## Selected passage

So yesterday I needed to buy my usual asthma inhaler but recently there seems to be more enforcement of needing a licensed pharmacist to sell meds at some shops, so the medicine section was closed as the pharmacist wasn't there. So I asked for an item and they said the man was having a snack, so I said, OK, I don't really need it right now and started walking away, and then they stopped me and had the snacking man run up to sell me my item. I called out the item, then needed to point to it as the name wasn't understood, then he handed it to me, then I paid a regular clerk. No questions were asked. In my experience, no questions are EVER asked, and when YOU have a question, often the response is absurd and you could do better searching on google.

I did feel a little sheepish interrupting the man's snack for such a trivial action, handing me something I pointed to though.

This licensed pharmacist rule -- what's the point really? OK, my guess is the licensed pharmacist lobby ... am I right? I don't see the benefit to patients if my experience with this is typical.

## Supplied entries
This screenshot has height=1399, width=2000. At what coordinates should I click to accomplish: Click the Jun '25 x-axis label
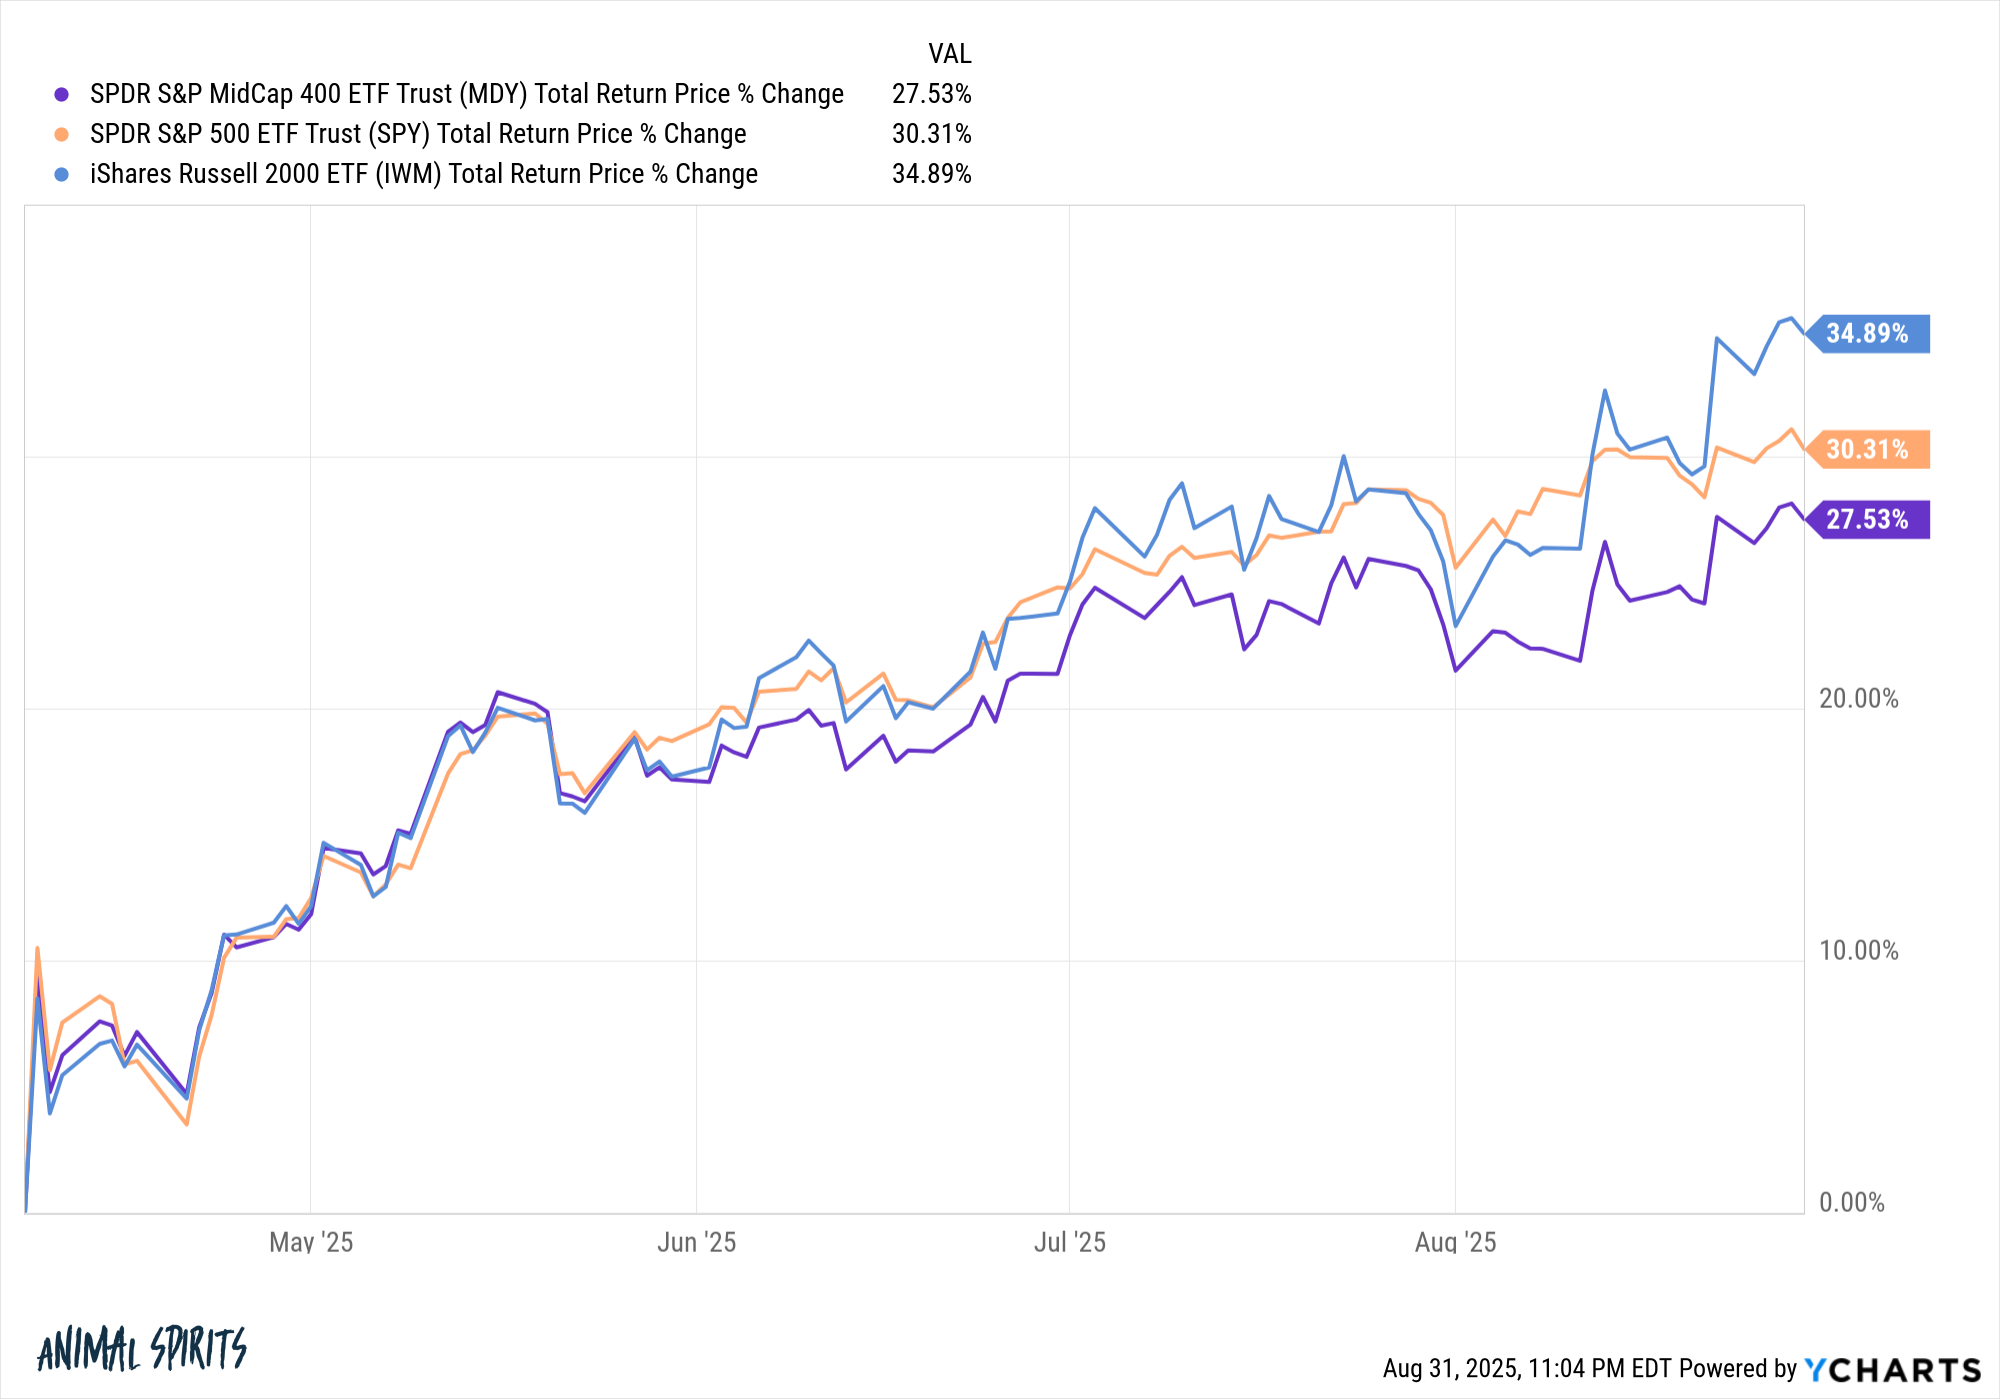click(x=696, y=1242)
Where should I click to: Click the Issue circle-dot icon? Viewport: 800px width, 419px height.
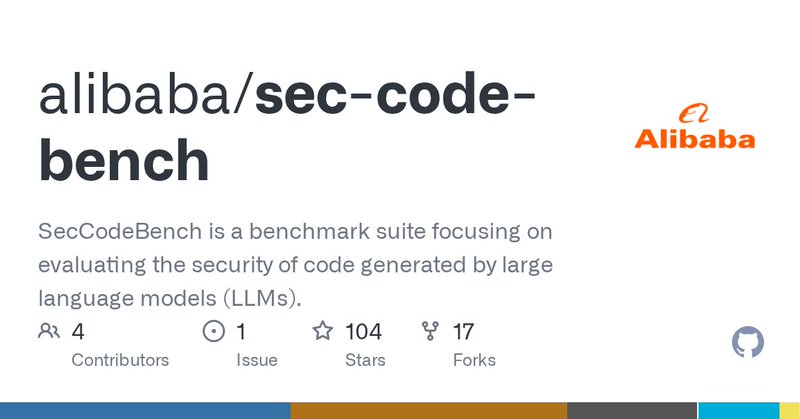pyautogui.click(x=214, y=331)
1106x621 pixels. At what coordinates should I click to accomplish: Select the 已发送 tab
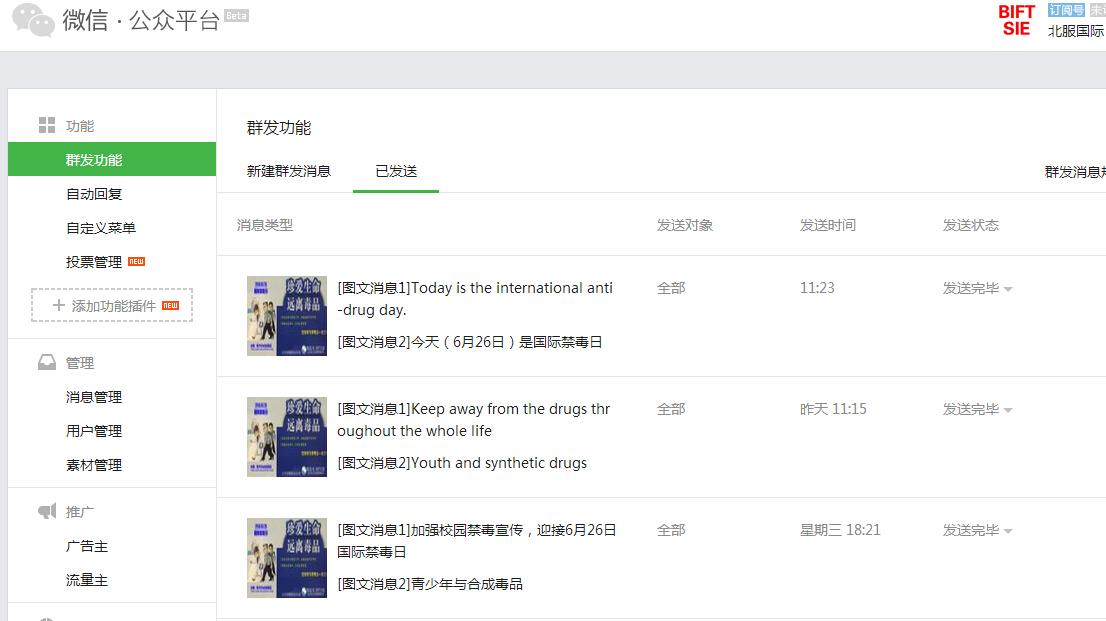click(x=396, y=171)
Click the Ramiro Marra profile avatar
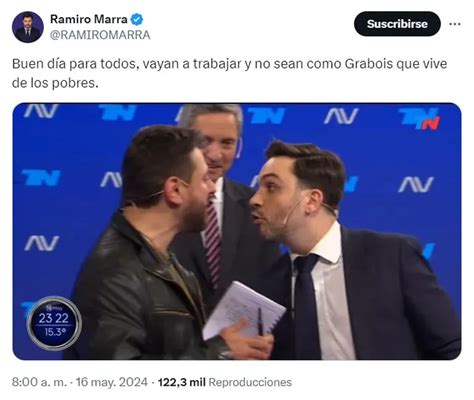The width and height of the screenshot is (474, 400). point(28,27)
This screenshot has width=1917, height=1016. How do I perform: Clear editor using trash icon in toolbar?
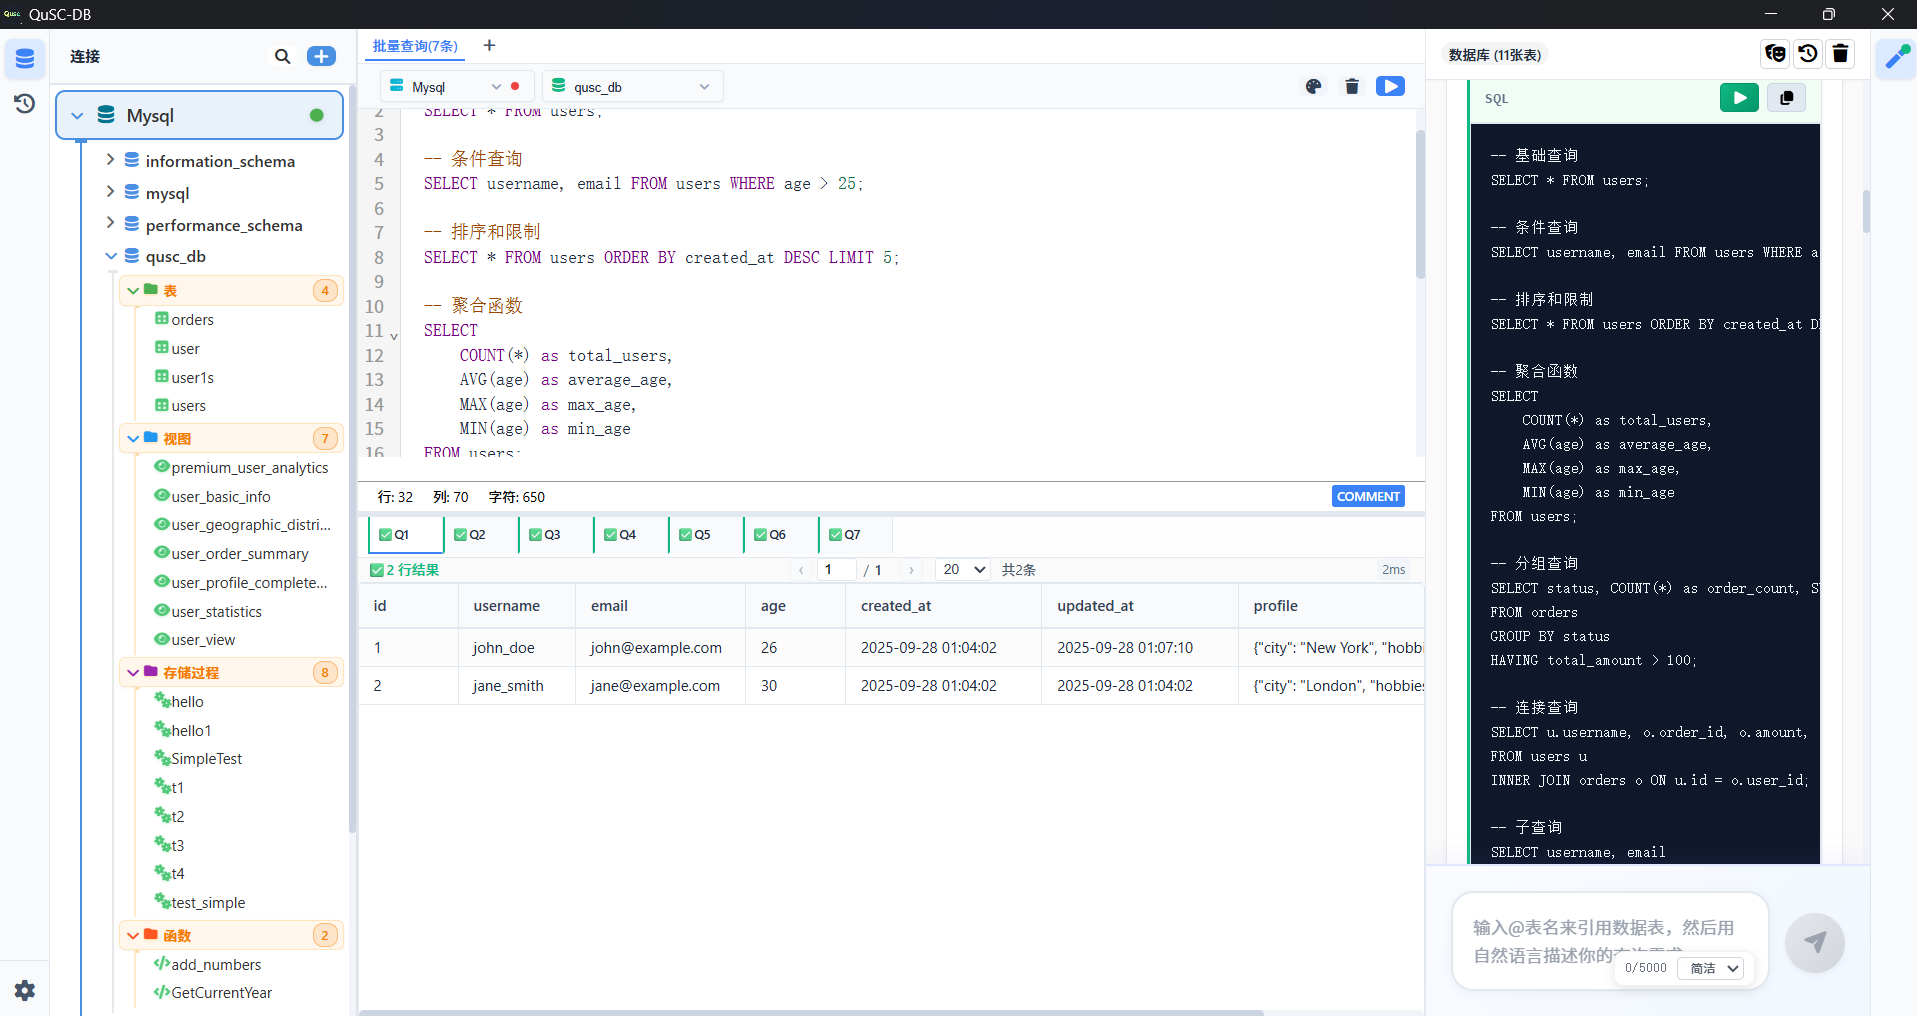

## Exercise requirements
Answer these questions about the post on buying an asthma inhaler:
1. What was the pharmacist doing when the writer asked for the item?
2. How did the writer feel about interrupting him?
3. What does the writer guess is behind the licensed pharmacist rule?

## Task result
1. He was having a snack.
2. The writer felt a little sheepish.
3. The licensed pharmacist lobby.